ASSIGNMENT:
Sift through the material below and return the lines with "agent".

DATA PROVIDED:
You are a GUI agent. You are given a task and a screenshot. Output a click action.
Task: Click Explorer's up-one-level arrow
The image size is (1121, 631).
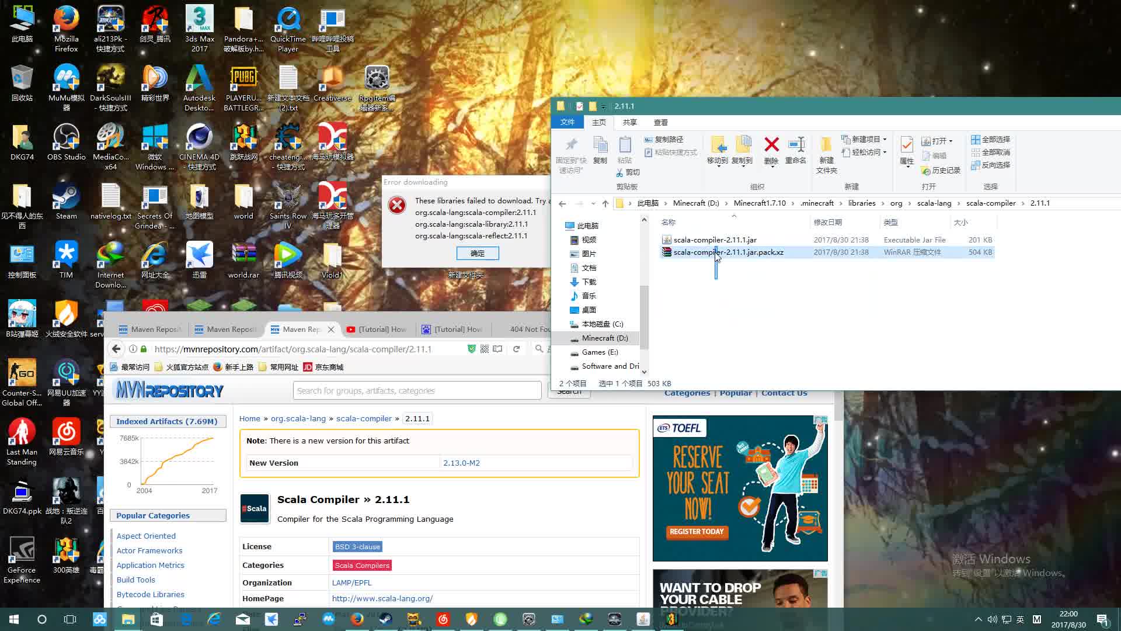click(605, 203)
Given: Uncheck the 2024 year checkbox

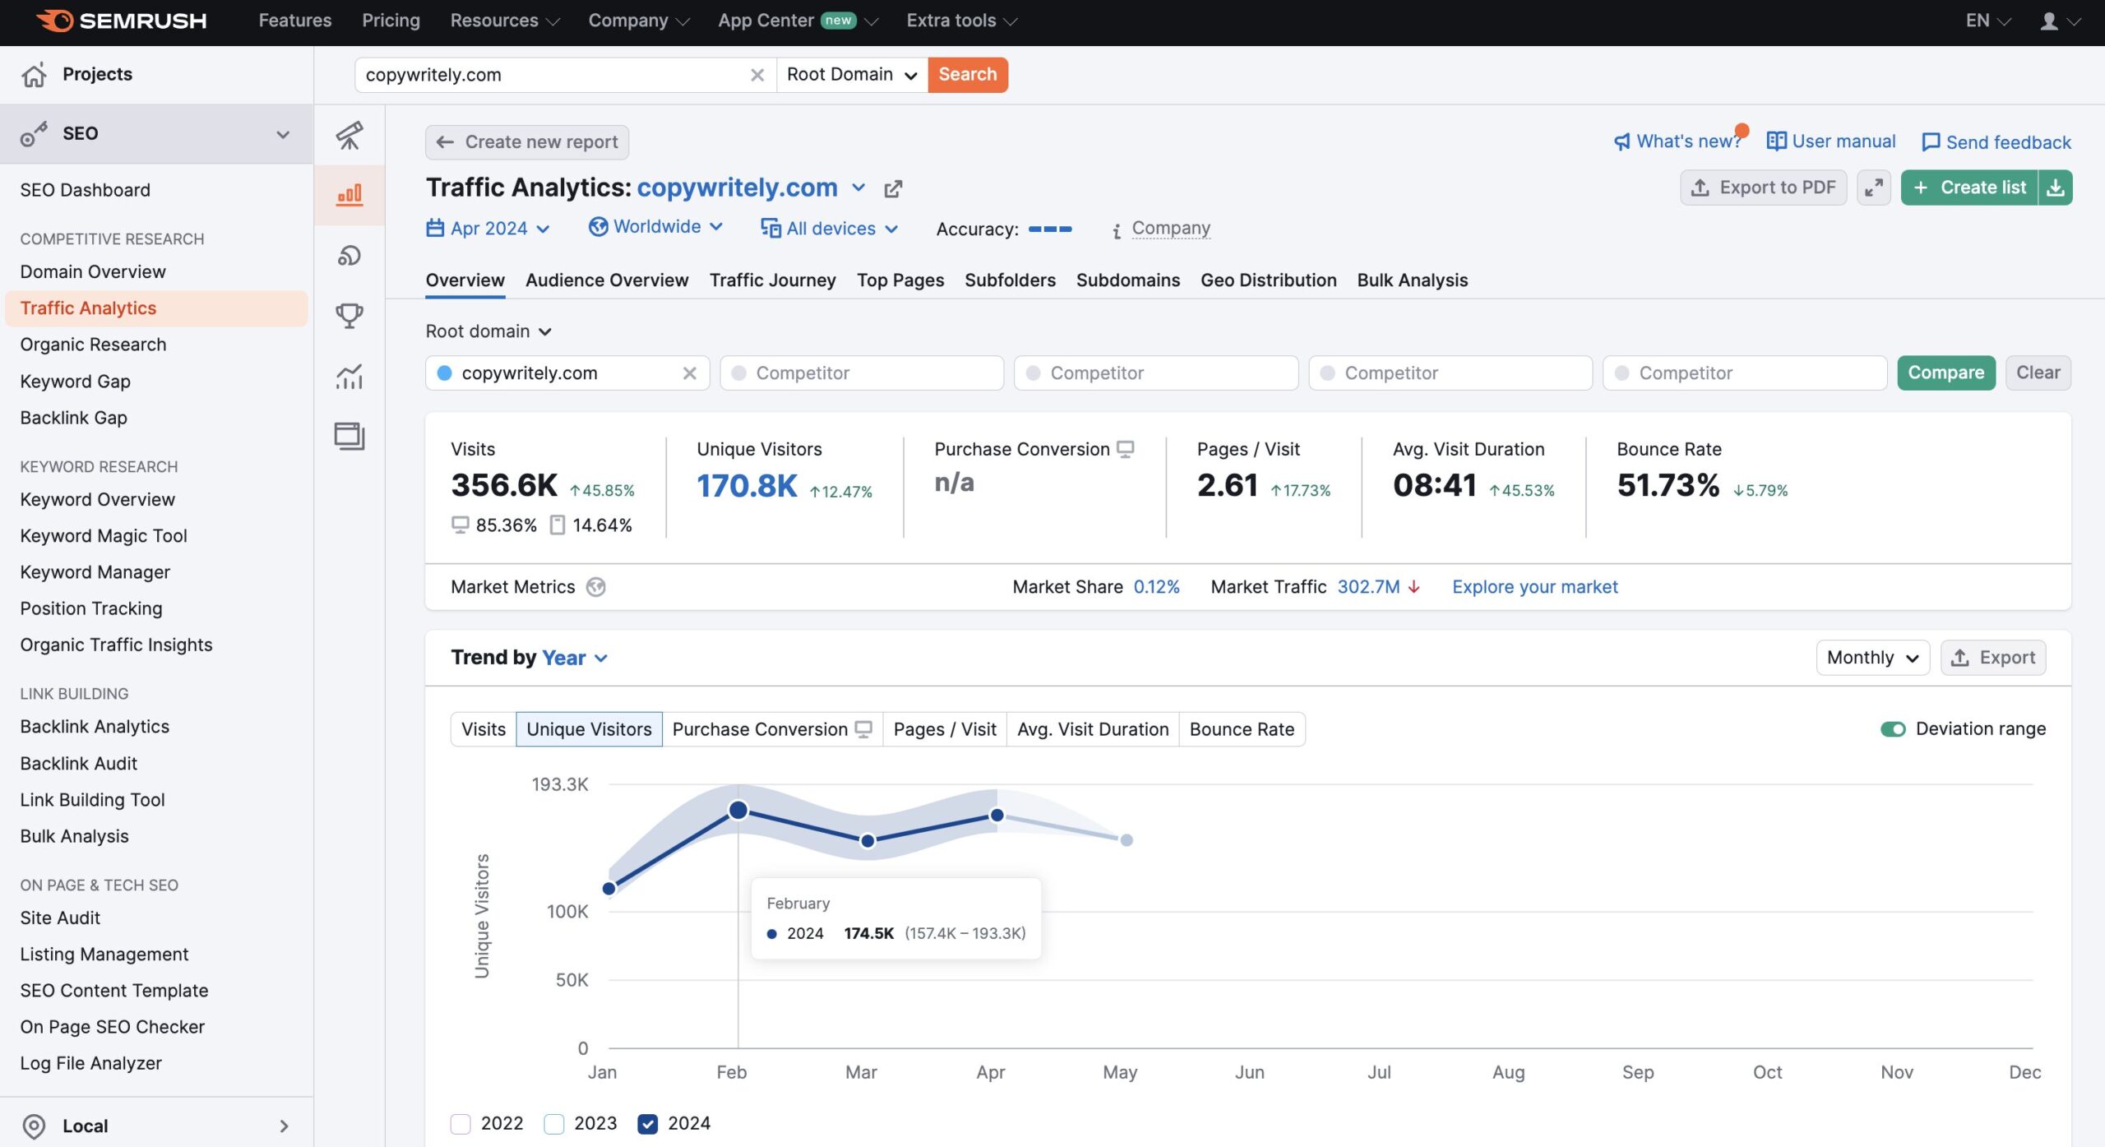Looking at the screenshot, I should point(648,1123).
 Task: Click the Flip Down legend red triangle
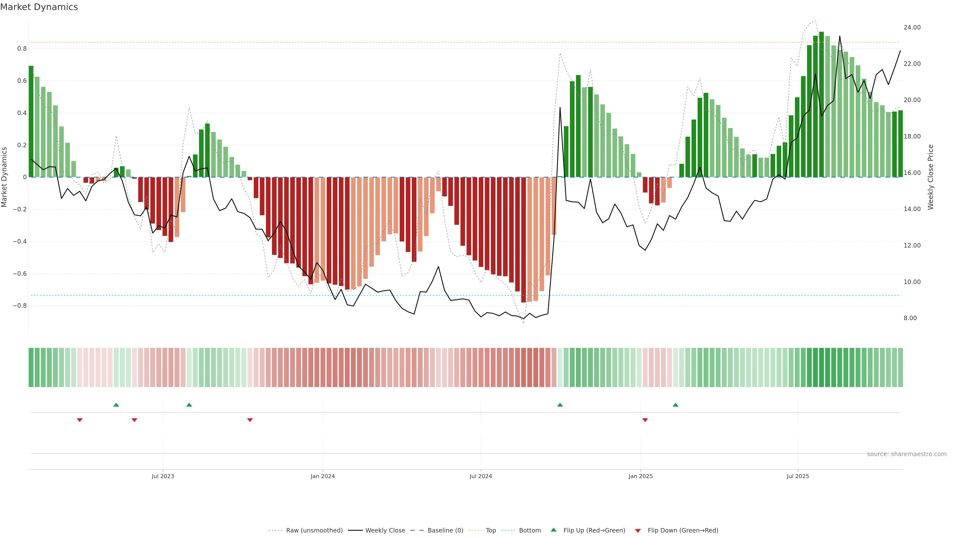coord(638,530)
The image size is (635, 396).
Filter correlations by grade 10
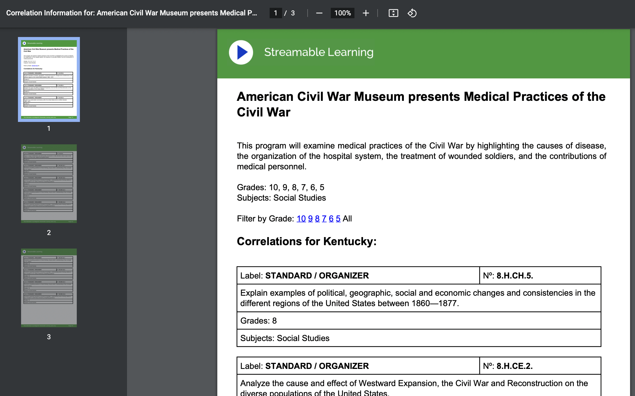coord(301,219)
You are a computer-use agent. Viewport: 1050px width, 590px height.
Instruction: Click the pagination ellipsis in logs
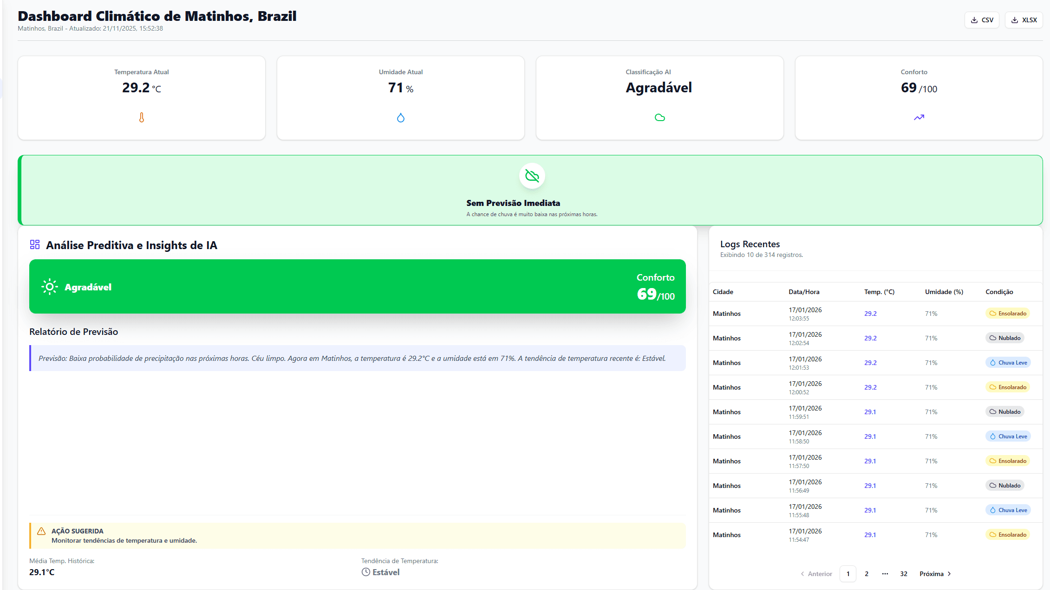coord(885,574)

EXPECTED OUTPUT:
You are a GUI agent. You are given a task and a screenshot. Output a click action.
You are a computer-use agent. Viewport: 1050px width, 590px height.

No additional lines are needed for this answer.